Орехов пожевал губами, поморщился, сплевывая приставшую табачную крошку.
– Насчет котика не угадал.
– Не надо котика!
– покладисто согласился Дрожжин.
– А про деньги? Точно! И все они одна в одну, одна в одну!.. "А не пришлешь, буду жаловаться в партийную организацию!" Так?
– Пальцем в небо.
– Ага, нет? Тогда, значит, скорей всего, она пишет, что по тебе соскучилась! Опять нет? Тогда: "Ах, скучаю, тоскую, помираю, пришли мне срочно всю зарплату без вычетов". Ну, признавайся! Я же не для смеха, я тебя утешить, я помочь тебе хочу. От души, как человеку. А?
– Да, денег просит.
– Как в одной форме их всех штамповали! Все выманит из человека, выжмет досуха, и тогда ей тебя не надо, хоть кидайся из окна головой в помойку!
– Я ей и так не нужен.
– А это она лучше твоего знает, а все равно выманивает! Алименты взыскивает? Закон! Но на этом точка! И дальше не поддавайся! Один раз поддашься, они и пойдут, и пойдут!.. И над тобой же потешаться будут.
– "Они"-то кто?
– Она со своим хахалем!
– Это еще откуда?
– Нет, ты меня убиваешь! С какой полки ты свалился?
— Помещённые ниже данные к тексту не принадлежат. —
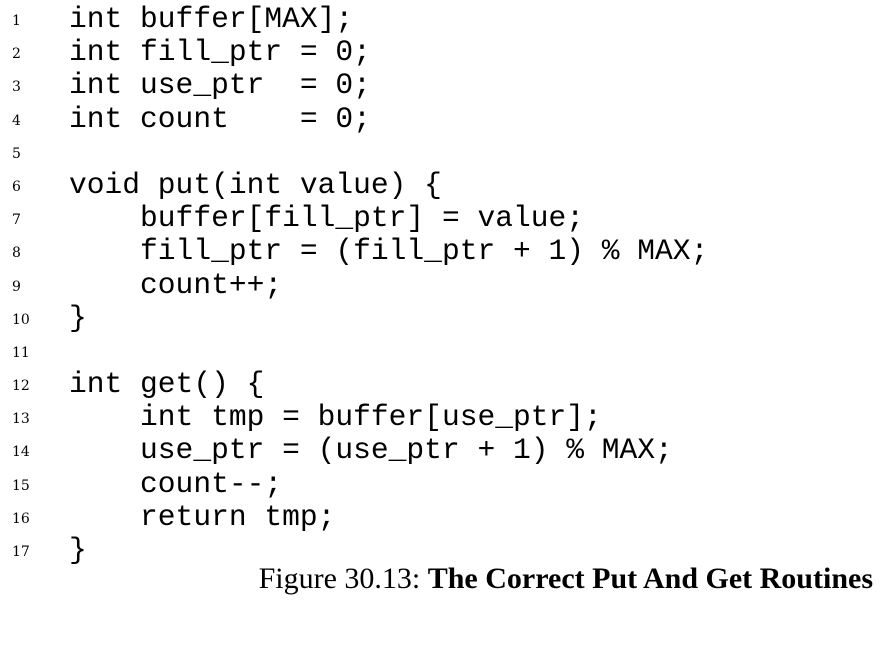 This screenshot has width=895, height=667. I want to click on line-number: 16, so click(21, 518).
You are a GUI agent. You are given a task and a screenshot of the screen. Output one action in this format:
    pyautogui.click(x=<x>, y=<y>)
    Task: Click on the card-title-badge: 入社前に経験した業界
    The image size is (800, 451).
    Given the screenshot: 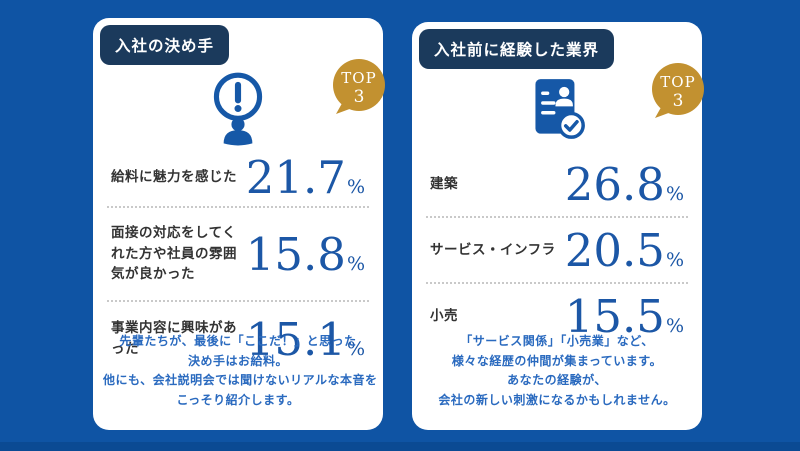 What is the action you would take?
    pyautogui.click(x=517, y=49)
    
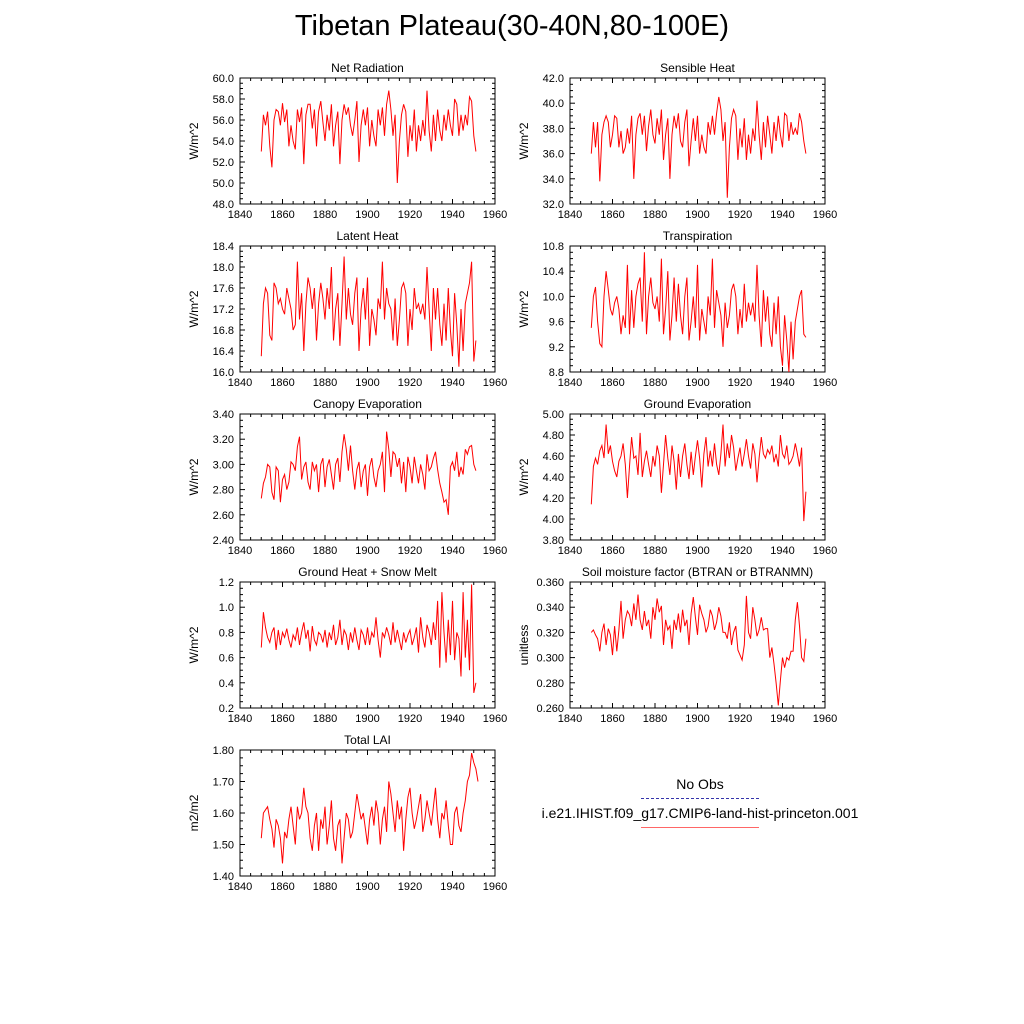 Image resolution: width=1024 pixels, height=1024 pixels. Describe the element at coordinates (512, 26) in the screenshot. I see `figure-title: Tibetan Plateau(30-40N,80-100E)` at that location.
Ты сколько лет ее не видел, свою бабу, и воображаешь, она там сидит у окошка, кулаком подперевшись, тебя дожидается? Охти!
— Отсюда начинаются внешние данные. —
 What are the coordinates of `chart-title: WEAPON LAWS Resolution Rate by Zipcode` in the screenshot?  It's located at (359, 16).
– Ничего я не воображаю. Мне дела нет, а ты чего надрываешься?
– Как не надрываться!
– Дрожжин отчаянно всплеснул руками.
– Я сочувствую! Она у тебя что? Горбатая? Кривая?
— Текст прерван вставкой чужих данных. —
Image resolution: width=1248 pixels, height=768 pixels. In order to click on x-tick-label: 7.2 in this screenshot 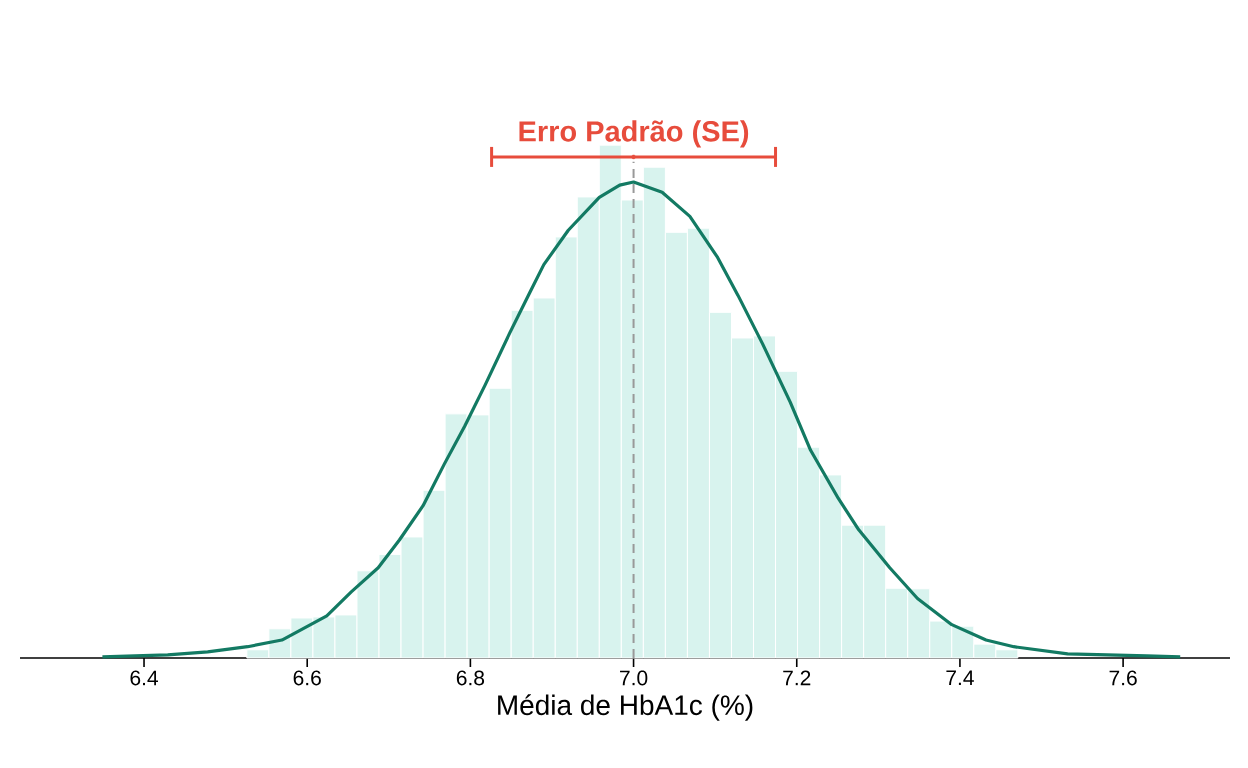, I will do `click(797, 678)`.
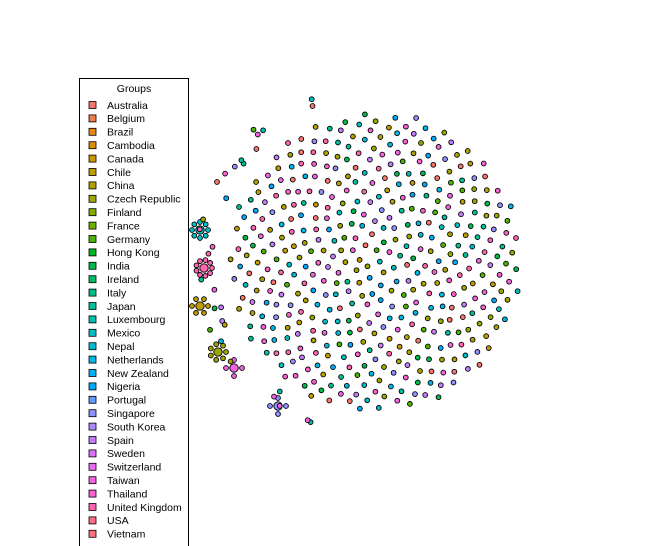 The width and height of the screenshot is (667, 546). Describe the element at coordinates (124, 253) in the screenshot. I see `legend-item: Hong Kong` at that location.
– Я уж и позабыл. Не помню, какая она.
– Была бы горбатая, ты бы не позабыл. Нет, она молодая, и ты ее такие предательские строчки читаешь, и душа в тебе киснет! Ты размякнуть готов! Ты на меня посмотри: перед тобой человек, пострадавший от слабости! Сгубил жизнь свою, и семейную, и личную, и теперь не могу на тебя спокойно глядеть, как ты спотыкаешься над той самой ямой! В какую я нырнул по самые уши, и вот сидим с Вовкой!..
– Ладно, меня ты не впутывай!
– равнодушно пробурчал Вовка с набитым ртом.
– Помалкивай, дурачок, - грустно сказал Дрожжин.
– Ты ничего этого не слушай. Или забывай тут же.
– Ладно, забыл уж. Ты чего повеселей заводя.
– Да, да, самое веселенькое! Скажи мне, Орехов, почему это такое Пушкин свою жену знал: "Мой ангел!" А у нас нет другого, как "Моя баба!". И кто тут прав?
– Ты свою и бабой-то небось не называл.
– Верно, Орехов! Это ты верно сказал... Я, скорей всего, именно ангелом ее считал. Конечно, про себя.